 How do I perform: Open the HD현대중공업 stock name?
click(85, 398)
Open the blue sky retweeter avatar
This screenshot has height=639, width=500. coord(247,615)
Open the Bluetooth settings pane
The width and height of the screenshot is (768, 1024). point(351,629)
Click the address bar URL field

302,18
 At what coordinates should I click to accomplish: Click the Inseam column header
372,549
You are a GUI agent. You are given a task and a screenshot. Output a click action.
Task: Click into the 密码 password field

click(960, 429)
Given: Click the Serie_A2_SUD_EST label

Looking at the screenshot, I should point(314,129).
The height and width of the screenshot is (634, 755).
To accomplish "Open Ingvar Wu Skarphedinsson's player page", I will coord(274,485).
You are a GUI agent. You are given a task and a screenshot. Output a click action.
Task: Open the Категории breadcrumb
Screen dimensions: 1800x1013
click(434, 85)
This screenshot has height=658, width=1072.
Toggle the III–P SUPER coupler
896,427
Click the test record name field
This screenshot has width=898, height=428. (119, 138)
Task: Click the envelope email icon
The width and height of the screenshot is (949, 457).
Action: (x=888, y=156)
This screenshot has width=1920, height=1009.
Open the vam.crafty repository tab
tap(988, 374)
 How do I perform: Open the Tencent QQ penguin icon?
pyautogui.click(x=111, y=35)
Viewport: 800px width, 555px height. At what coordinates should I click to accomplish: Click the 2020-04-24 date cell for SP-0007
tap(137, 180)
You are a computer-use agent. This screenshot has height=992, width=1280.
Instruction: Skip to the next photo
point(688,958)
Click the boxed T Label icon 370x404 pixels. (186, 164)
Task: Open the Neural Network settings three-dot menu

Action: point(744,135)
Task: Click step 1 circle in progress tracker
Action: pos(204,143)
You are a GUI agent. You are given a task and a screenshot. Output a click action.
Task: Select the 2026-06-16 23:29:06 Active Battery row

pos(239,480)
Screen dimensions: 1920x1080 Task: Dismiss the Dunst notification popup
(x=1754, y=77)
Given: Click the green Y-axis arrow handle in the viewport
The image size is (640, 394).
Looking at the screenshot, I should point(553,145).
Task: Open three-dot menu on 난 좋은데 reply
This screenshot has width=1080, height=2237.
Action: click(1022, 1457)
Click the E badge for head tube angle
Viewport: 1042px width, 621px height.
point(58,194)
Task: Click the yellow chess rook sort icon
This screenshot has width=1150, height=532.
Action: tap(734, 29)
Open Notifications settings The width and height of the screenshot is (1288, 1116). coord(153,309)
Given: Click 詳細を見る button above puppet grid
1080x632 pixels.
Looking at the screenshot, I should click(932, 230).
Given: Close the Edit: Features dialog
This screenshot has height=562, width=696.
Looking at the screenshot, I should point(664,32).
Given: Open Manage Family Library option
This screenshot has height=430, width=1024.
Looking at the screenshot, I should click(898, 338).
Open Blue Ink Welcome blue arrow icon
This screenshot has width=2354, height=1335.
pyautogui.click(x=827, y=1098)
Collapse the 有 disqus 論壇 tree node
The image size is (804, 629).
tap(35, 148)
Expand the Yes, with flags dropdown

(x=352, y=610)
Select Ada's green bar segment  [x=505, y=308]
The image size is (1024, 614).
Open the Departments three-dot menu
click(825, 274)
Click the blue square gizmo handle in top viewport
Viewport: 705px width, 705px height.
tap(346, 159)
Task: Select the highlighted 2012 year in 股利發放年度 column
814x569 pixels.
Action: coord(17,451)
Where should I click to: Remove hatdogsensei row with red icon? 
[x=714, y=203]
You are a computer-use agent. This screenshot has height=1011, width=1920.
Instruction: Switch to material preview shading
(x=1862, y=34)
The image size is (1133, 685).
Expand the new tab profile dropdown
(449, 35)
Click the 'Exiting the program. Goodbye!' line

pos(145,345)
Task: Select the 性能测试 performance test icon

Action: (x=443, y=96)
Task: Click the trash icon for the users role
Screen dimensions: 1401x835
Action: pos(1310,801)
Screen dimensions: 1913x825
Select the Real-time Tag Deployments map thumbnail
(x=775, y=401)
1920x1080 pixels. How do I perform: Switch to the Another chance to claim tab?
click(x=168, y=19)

§ **Your goal**
Which lines in the data above contain the word "computer"? Pull out each of them.

§ **Exercise answer**
You are a computer-use agent. This screenshot has height=992, width=1280.
You are a computer-use agent. This screenshot has height=1011, width=1920.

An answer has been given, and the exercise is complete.